三坂春編『老媼茶話』巻之三「会津諏訪の朱の盤」より

朱の盤

 奥州会津の諏訪の宮に、朱の盤という恐ろしい化け物がいる。
 その諏訪神社の前を、ある夕暮れ、歳のころ二十五六になる若侍がひとりで通ることになった。
 つねづね化け物が出ると聞いていたので、内心怖くてならなかったが、たまたま同じくらいの年格好の侍と行き合わせ、『よい連れができた』と喜んだ。
 連れ立っていく道々、若侍が、
「ここには朱の盤という有名な化け物がいるそうな。
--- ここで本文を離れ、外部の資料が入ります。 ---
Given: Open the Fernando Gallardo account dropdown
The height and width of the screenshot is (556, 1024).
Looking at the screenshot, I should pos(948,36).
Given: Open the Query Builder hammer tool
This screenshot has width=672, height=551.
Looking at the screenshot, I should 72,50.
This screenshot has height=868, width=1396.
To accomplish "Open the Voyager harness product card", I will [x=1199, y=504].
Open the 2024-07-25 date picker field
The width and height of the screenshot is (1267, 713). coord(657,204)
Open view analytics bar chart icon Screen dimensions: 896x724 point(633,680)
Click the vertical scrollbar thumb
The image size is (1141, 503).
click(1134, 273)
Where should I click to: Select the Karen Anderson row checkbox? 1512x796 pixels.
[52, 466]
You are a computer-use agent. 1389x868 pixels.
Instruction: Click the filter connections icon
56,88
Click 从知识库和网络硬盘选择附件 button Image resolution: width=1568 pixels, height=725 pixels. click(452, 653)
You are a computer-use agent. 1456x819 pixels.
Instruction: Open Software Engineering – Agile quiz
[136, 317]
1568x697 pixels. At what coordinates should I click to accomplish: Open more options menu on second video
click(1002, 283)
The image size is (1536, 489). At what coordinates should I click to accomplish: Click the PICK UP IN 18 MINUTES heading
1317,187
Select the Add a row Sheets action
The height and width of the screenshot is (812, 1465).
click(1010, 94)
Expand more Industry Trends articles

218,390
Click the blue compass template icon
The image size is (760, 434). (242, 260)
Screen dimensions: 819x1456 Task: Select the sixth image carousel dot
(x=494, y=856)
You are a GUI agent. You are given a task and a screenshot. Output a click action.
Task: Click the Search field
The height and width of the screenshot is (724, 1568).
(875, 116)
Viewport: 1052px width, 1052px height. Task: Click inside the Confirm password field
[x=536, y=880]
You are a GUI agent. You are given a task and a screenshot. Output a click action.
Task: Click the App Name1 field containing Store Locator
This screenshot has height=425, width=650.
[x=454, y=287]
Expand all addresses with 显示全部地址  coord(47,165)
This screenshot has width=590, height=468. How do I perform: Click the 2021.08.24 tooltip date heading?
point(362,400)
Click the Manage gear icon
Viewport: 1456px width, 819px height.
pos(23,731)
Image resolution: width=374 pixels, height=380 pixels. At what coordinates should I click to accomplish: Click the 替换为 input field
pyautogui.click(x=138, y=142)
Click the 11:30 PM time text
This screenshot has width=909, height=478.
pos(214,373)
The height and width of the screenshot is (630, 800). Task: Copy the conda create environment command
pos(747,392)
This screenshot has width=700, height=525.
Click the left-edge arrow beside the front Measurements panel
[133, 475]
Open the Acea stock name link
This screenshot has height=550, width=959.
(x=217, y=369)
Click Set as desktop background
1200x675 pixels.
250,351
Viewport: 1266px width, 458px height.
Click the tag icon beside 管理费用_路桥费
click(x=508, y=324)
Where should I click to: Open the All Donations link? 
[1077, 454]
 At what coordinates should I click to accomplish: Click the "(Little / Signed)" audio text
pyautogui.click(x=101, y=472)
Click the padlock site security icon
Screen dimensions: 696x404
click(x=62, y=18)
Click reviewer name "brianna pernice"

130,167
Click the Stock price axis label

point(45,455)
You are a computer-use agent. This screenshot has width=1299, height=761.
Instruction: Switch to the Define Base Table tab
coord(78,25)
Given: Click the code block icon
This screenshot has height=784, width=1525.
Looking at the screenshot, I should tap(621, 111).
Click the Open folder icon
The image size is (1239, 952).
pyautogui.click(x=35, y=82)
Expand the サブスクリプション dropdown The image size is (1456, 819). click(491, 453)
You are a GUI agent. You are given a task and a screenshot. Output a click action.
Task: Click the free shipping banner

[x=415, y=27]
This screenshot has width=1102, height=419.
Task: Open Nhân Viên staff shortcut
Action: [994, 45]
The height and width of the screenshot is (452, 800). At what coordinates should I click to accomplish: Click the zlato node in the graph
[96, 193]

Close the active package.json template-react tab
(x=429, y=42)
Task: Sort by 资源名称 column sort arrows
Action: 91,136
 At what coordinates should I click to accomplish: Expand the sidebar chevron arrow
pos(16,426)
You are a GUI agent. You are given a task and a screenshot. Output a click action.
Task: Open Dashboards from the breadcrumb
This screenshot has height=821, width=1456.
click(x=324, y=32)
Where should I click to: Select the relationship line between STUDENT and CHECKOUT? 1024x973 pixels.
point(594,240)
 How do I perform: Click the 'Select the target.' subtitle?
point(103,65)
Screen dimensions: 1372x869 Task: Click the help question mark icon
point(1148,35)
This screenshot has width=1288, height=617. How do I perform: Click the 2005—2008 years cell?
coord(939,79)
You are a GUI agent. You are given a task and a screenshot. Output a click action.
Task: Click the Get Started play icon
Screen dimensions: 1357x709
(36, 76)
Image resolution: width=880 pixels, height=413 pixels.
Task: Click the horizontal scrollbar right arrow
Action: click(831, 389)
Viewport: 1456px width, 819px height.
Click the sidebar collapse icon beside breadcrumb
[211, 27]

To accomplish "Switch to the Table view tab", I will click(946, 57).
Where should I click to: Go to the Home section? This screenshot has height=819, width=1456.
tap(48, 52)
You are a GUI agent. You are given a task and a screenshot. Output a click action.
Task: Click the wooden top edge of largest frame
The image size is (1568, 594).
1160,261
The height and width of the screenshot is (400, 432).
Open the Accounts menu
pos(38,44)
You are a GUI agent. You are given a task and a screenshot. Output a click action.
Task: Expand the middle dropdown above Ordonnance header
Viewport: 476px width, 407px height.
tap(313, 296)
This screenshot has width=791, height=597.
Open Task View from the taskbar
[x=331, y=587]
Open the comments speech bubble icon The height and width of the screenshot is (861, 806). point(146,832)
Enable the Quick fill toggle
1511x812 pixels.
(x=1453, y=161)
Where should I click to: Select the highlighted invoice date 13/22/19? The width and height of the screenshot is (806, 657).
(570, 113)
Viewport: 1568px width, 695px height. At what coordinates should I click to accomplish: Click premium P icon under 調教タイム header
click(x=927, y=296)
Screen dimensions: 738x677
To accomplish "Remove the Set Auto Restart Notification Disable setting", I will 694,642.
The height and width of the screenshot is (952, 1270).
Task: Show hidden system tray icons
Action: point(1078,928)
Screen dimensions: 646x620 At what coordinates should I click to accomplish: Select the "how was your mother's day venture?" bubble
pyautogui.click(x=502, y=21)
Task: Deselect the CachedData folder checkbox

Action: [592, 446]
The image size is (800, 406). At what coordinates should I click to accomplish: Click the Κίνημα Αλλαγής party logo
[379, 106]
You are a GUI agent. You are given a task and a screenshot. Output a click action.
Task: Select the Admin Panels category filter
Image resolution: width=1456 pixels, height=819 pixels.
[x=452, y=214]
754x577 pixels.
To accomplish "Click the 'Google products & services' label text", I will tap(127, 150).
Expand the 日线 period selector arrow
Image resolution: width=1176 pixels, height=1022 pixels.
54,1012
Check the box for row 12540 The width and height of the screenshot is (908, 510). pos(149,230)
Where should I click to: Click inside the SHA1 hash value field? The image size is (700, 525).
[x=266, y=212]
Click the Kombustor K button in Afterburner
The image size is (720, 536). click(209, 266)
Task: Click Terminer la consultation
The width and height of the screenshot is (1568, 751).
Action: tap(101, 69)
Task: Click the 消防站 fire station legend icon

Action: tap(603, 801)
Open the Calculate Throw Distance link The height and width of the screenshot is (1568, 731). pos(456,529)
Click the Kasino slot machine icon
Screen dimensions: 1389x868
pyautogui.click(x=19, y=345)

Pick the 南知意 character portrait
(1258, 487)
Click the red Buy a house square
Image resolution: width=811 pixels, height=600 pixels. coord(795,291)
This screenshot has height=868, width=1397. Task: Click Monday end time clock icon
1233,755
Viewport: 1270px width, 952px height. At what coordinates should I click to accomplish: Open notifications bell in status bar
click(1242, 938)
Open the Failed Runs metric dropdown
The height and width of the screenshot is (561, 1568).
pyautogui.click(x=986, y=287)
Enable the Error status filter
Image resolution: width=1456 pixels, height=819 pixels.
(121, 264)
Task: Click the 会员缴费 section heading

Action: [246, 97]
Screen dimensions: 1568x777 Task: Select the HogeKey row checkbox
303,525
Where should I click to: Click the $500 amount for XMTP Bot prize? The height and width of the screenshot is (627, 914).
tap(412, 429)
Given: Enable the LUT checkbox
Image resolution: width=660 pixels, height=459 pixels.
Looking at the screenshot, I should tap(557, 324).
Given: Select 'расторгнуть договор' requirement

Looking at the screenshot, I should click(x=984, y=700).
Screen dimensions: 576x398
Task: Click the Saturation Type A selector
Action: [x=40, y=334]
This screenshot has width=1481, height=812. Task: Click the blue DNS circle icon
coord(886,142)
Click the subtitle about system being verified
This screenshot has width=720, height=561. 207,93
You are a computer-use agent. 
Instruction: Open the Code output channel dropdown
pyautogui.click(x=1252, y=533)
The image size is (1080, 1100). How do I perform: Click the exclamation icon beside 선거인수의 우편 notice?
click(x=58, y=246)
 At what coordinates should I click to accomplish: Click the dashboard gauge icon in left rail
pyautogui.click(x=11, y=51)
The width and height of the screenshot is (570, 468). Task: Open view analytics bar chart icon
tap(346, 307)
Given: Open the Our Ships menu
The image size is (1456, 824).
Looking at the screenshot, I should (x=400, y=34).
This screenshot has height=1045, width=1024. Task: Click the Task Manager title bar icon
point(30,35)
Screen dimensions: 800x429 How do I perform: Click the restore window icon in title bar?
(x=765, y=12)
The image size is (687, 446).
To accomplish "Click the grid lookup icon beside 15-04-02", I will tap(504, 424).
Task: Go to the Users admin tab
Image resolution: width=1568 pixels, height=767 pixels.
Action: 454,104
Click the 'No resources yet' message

貴殿もお聞き及びか」
と尋ねると、相手は、
「その化け物とは、こんなものか」
と言うや、相貌を一変した。
 らんらんと輝く目を皿のごとく見張って、額には一本角が生え、顔は朱のごとく頭髪は針のごとく、耳まで裂けた口で歯噛みする音が雷鳴のようだ。
 若侍はたちまち気絶した。

 一時間ほどして気がついて、あたりを見回せば諏訪神社の前だ。やっとのことでよろめき歩いて、一軒の家の戸を叩いた。
「水を一口、飲ませてくれ」
 そこの女房が出てきた。
「水をご所望とは、どうかなさったのですか」
と訊くので、朱の盤に出遭った話をすると、
「まあ、恐ろしい目に遭われましたこと。で、朱の盤とは、こんなものですか」
 女の相貌が一変し、また例の顔になったので、若侍は再び気絶した。
 だいぶ経って息を吹き返したが、その後百日目に死んだという。